Kompas TV nasional rumah pemilu

Soal Cawe-Cawe Jokowi Jelang Pilpres 2024, Pengamat: Ada Unsur Politik Praktis yang Kuat

Kompas.tv - 1 Juni 2023, 22:36 WIB
soal-cawe-cawe-jokowi-jelang-pilpres-2024-pengamat-ada-unsur-politik-praktis-yang-kuat
Pengamat politik Universitas Paramadina Ahmad Khoirul Umam menyebut cawe-cawe Presiden Jokowi memiliki unsur politik praktis yang kuat, Kamis (1/6/2023) di Kompas Petang, Kompas TV. (Sumber: Tangkapan layar Kompas TV)

JAKARTA, KOMPAS.TV - Pengamat politik Universitas Paramadina Ahmad Khoirul Umam mengatakan bahwa Presiden Joko Widodo (Jokowi) sedang mencoba bermain kata saat pembuat pernyataan cawe-cawe terkait Pemilihan Umum Presiden (Pilpres) 2024 mendatang.

"Sebenarnya kalau misal kita merujuk dalam konteks statement Presiden, Presiden sendiri mencoba untuk bermain kata," kata Ahmad di program Kompas Petang, Kompas TV, Kamis (1/6/2023).

Akan tetapi, sambung dia, ia juga menyoroti pernyataan dari Kantor Staf Presiden yang menyebut bahwa cawe-cawe Jokowi bukan dalam konteks politik praktis.

"Tapi kalau di-traceback (dijejaki) dalam proses manuver dan juga pendekatan politik presiden, memang diakui atau tidak ada unsur politik praktis yang cukup kuat," tegasnya.

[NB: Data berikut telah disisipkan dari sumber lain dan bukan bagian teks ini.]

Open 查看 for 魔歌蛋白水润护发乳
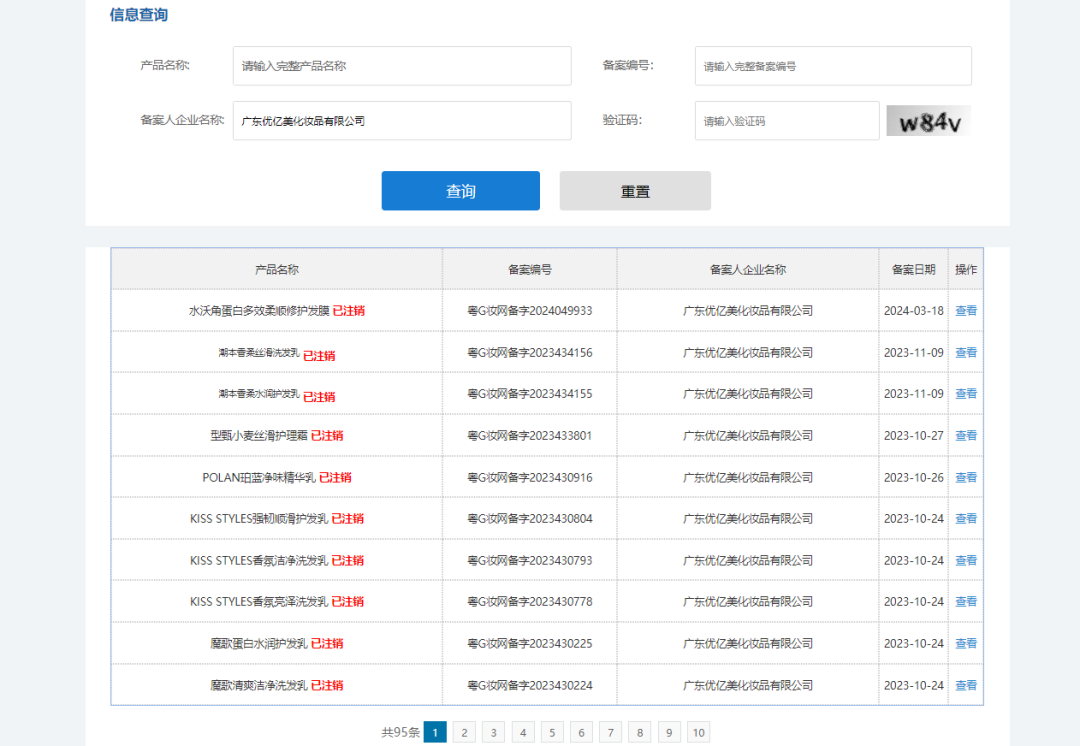This screenshot has width=1080, height=746. pyautogui.click(x=966, y=644)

Ia pun merujuk pada pernyataan sejumlah ketua umum (ketum) partai politik (parpol)  yang saat ini menjadi menteri di kabinet Jokowi, misalnya Ketum Golkar Airlangga Hartarto dan Ketum Partai Amanat Nasional (PAN) sekaligus Menteri Perdagangan (Mendag) Zulkifli Hasan.

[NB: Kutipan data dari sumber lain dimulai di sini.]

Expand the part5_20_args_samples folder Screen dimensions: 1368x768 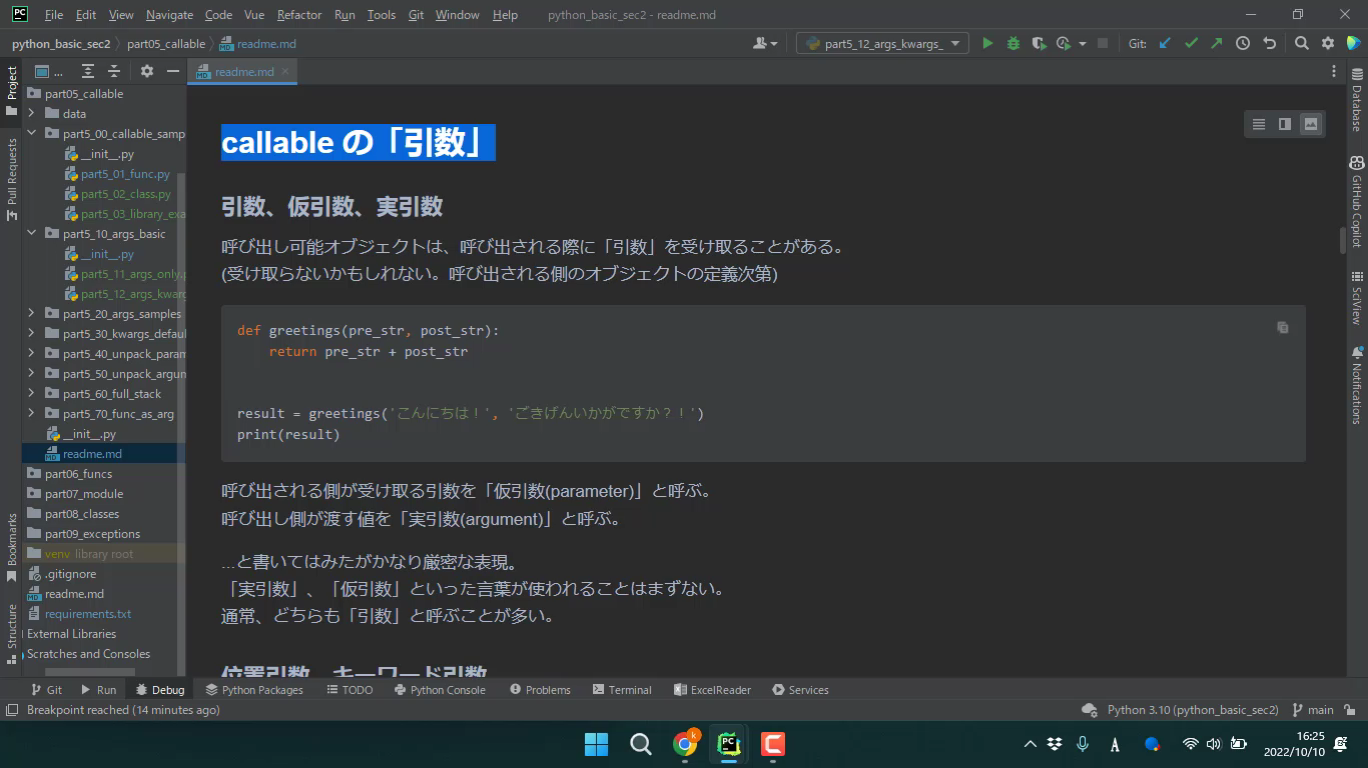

"Statement (pernyataan -red) Ketum Golkar yang saat ini menjadi Menko Perekonomian, Pak Airlangga, menyatakan bahwa untuk menentukan koalisi ke depan akan menunggu arahan dan petunjuk dari Pak Jokowi," ujarnya.

Baca Juga: Peneliti BRIN: Pernyataan Cawe-cawe Presiden Jokowi Membuat Situasi Politik Lebih Tegang

"Kemudian Pak Mendag, Pak Zulkifli Hasan juga menegaskan, bahwa Pak Jokowi merupakan panglima politik tertinggi di dalam konteks pemilihan capres-cawapres," imbuhnya.

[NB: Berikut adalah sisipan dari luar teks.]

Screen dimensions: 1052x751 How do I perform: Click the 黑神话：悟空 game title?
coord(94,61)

Artinya, sambung Ahmad, fakta menunjukkan adanya dampak politik praktis, meski pernyataan para ketum itu diklaim sebagai bagian dari kepentingan politik kenegaraan.

"Meskipun diklaim bahwa hal itu merupakan bagian dari kerja kepentingan politik kenegaraan, tetapi fakta menunjukkan bahwa ada implikasi terhadap politik praktis," ujarnya.

Menurut dia, pemilu yang terbuka, adil dan demokratis menghendaki adanya netralitas kekuasaan negara. Oleh karena itu, netralitas pemerintah harus sangat dijaga dengan benar.

Masalahnya, kata dia, kekuasaan negara dalam konteks pemilu sering kali dimanfaatkan oleh sejumlah kekuatan sebagai bagian dari upaya kontestasi dalam ruang berdemokrasi.

"Problemnya adalah, proses politisasi yang terjadi itu sering kali memang tidak mudah untuk dibuktikan, tapi begitu mudah dirasakan," jelasnya.

Baca Juga: Tanggapi Cawe-Cawe Jokowi, Nasdem Harap Presiden sebagai Negarawan Jaga Pemilu Jujur dan Adil

Ahmad menjelaskan, politisasi kekuasaan negara sering kali menggunakan the invisible hands (tangan-tangan tak terlihat atau aktor politik yang tidak terlihat gerakannya).

"Artinya, di dalam konteks penggunaan instrumen kekuasaan, hal itu menjadi hal yang sering kali terjadi dan inilah yang harus diantisipasi untuk menghadirkan proses demokrasi yang seimbang," pungkasnya.